Background

Healthcare simulation training is a training strategy that is often recommended as a way of improving patient outcomes. It is thus often suggested for training high-risk situations such as postpartum hemorrhage (PPH) [1,2,3,4,5]. Achieving such improved outcomes, however, requires that a large number of interconnected elements be present, including the effectiveness of simulation training [6, 7]. Current literature provides much evidence of healthcare simulation training leading to positive learning outcomes [8, 9]. Evidence regarding transfer of learning (i.e., learners’ ability to apply the acquired knowledge and skills in the workplace subsequent to training) is, however, still being consolidated [10, 11]. Systematic reviews exploring the effectiveness of simulation training have underscored the importance of adherence to evidence-based instructional design guidelines as a conditioning factor related to the achievement of such transfer [12, 13].

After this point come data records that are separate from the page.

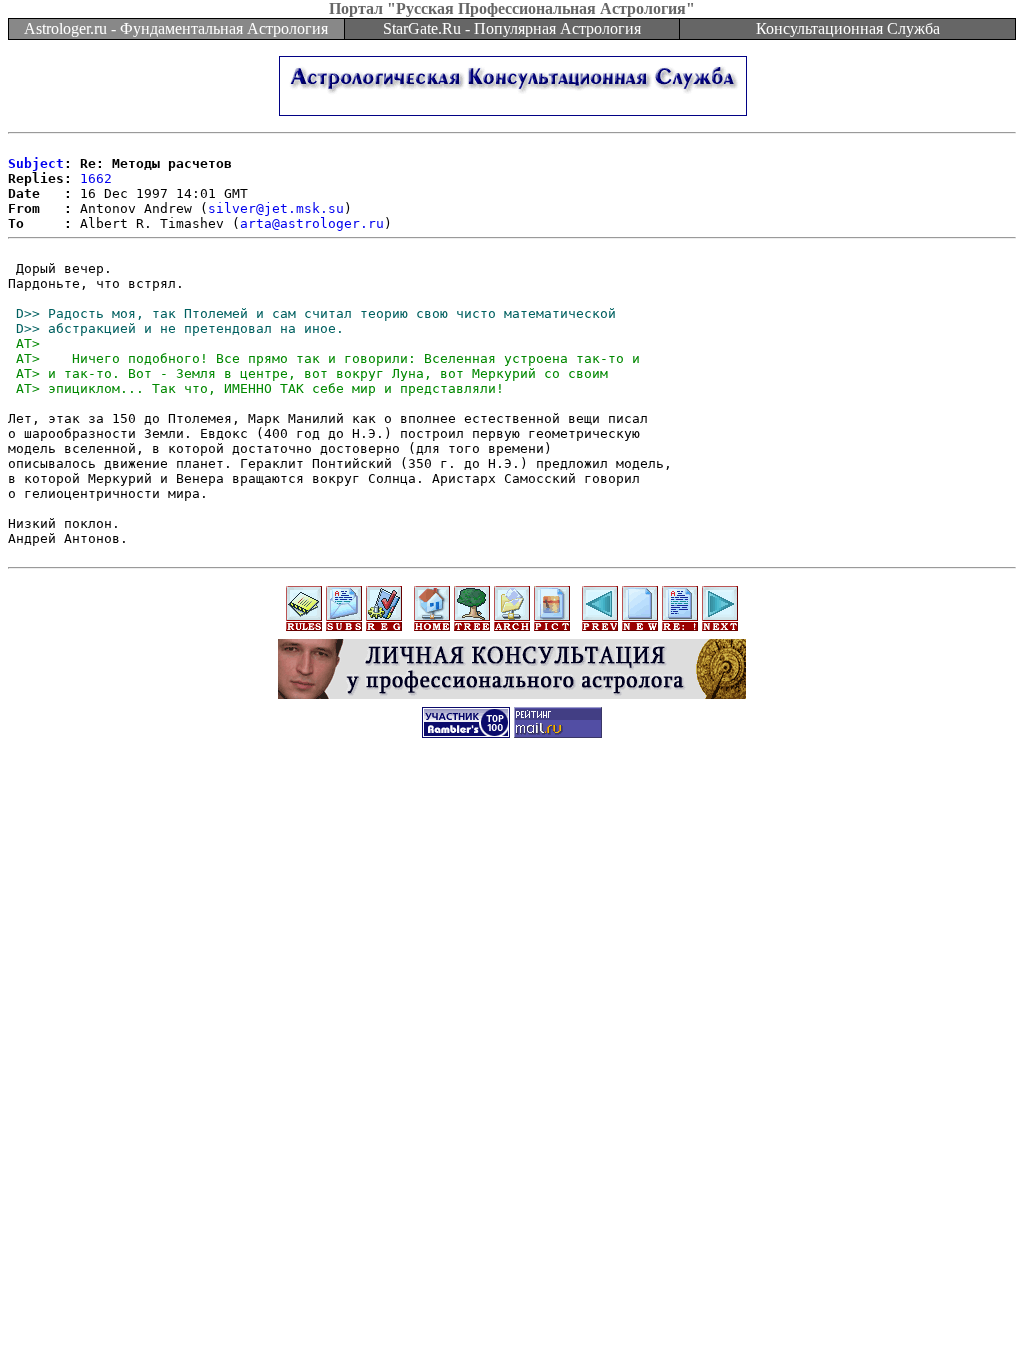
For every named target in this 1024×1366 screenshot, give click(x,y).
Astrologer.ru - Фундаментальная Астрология (176, 28)
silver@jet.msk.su (276, 208)
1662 (96, 178)
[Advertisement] (512, 797)
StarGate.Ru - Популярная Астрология (512, 28)
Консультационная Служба (848, 28)
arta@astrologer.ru (312, 223)
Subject (36, 163)
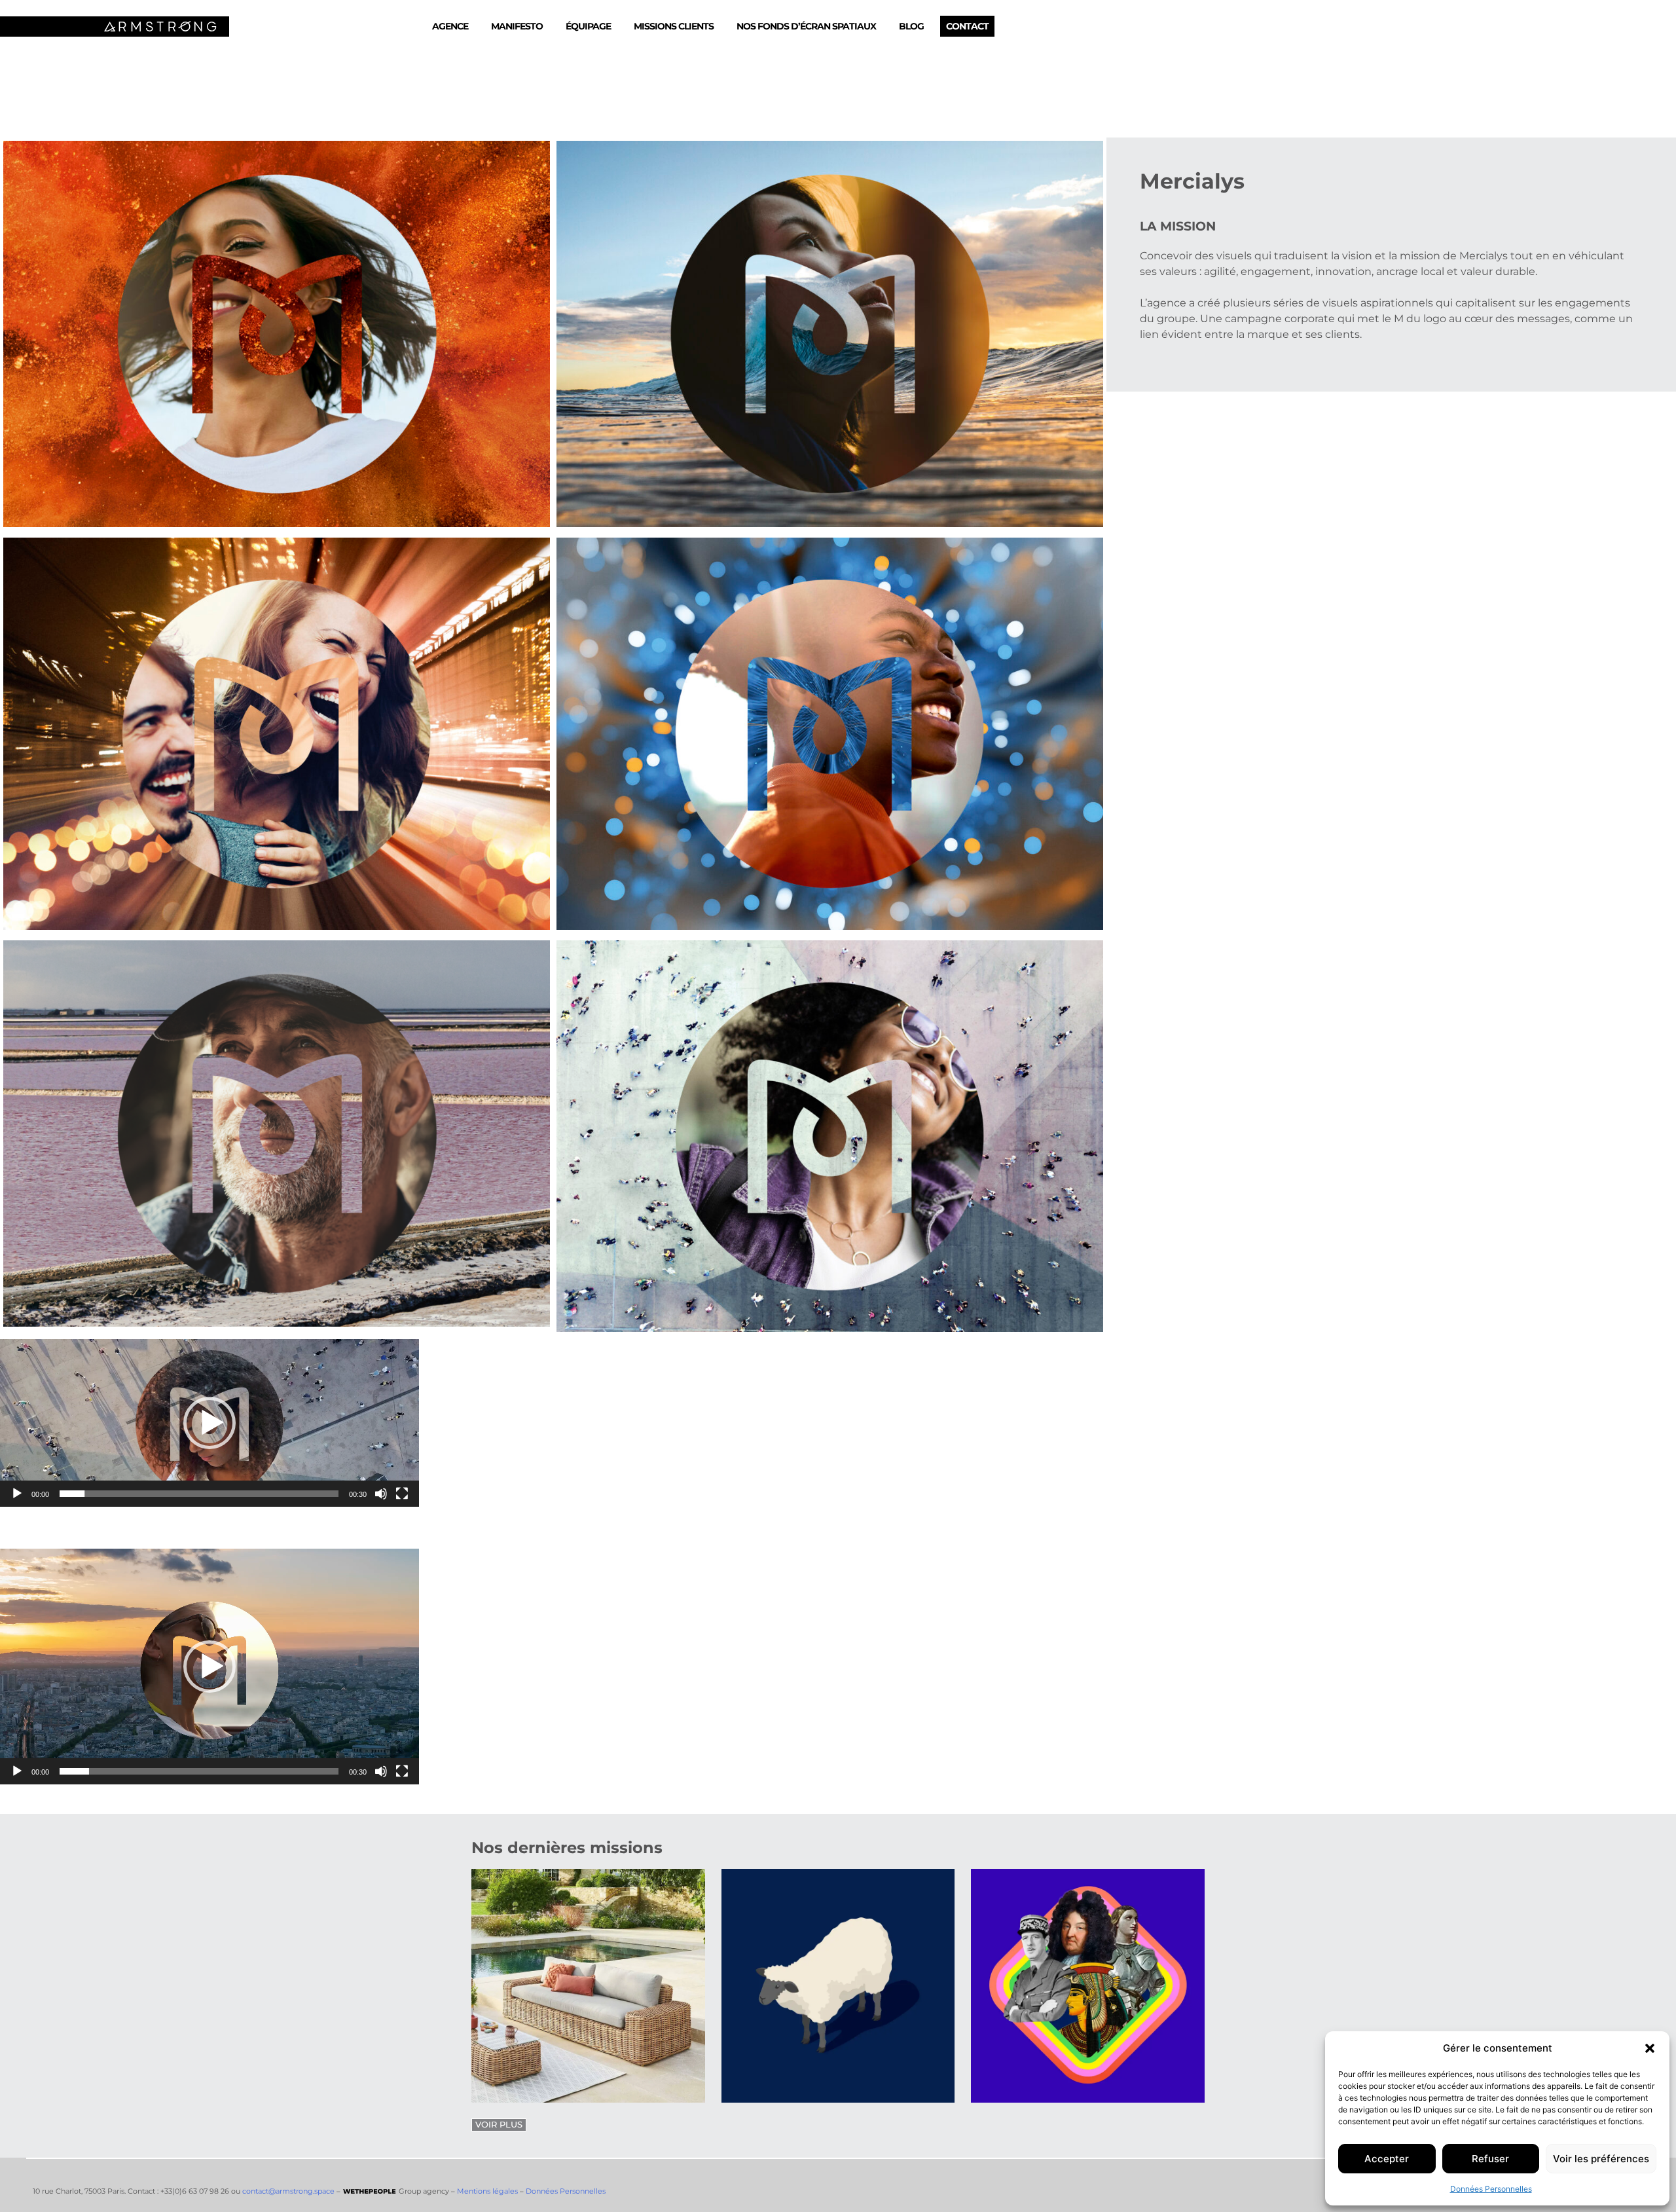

Instructional design (ID) guidelines are based on sound learning theories and models and present a number of cognitive principles that aim to optimize complex learning and learning transfer [14, 15]. Complex learning concerns the proper integration of knowledge, skills, and attitudes, which is essential for the management of high-risk situations such as PPH [16]. Systematic reviews exploring the impact of simulation training on patient outcomes have already acknowledged the relevance of design features such as variability (clinical variation), repetitive practice of routine aspects, increasing complexity, mastery of learning (uniformly high achievement of standards), and providing feedback [7, 13, 17, 18].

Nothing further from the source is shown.